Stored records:

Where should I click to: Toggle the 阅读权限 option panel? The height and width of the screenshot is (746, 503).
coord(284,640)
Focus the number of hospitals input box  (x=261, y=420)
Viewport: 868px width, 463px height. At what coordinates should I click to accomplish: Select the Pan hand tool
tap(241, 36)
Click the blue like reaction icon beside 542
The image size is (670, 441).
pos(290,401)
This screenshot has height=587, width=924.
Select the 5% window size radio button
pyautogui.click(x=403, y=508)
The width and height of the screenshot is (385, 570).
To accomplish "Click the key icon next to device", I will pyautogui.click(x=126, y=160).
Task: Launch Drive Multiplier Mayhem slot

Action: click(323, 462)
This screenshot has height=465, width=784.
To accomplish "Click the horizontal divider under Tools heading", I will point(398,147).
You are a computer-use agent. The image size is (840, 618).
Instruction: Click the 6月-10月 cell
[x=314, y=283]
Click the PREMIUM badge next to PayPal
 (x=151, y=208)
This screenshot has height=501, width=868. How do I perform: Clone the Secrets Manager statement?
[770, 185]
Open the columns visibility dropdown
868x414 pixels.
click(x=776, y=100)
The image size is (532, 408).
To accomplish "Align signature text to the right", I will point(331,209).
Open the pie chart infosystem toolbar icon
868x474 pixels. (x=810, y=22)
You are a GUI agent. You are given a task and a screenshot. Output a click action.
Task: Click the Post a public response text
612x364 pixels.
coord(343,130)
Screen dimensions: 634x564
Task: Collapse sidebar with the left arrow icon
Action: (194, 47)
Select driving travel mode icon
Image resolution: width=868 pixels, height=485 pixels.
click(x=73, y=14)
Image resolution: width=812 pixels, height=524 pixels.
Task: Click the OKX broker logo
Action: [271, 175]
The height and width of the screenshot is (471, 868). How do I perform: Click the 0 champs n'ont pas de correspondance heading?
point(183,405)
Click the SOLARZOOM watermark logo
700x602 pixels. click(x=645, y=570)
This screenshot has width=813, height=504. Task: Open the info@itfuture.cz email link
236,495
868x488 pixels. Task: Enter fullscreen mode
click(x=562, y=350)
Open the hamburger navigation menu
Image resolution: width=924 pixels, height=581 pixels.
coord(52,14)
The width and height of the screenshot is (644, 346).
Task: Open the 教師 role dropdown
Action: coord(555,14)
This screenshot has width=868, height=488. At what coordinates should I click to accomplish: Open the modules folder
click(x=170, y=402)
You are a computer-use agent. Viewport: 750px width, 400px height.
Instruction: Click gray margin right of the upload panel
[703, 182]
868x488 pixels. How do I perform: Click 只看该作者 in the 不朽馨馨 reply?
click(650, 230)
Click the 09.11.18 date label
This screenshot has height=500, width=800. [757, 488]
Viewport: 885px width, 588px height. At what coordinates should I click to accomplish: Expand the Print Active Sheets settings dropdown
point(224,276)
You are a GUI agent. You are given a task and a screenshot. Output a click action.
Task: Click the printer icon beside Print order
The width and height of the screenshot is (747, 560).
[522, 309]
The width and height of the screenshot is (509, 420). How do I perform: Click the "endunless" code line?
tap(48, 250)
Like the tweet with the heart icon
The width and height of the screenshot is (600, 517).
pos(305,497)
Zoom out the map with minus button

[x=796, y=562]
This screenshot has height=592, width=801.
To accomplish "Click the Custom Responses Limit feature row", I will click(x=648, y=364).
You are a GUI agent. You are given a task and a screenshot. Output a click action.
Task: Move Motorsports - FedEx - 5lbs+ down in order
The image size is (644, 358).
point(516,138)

(Problem to solve) Show the lines above that have the word "order".

(Answer box)
Task: Click the printer icon beside Print order
Task: Move Motorsports - FedEx - 5lbs+ down in order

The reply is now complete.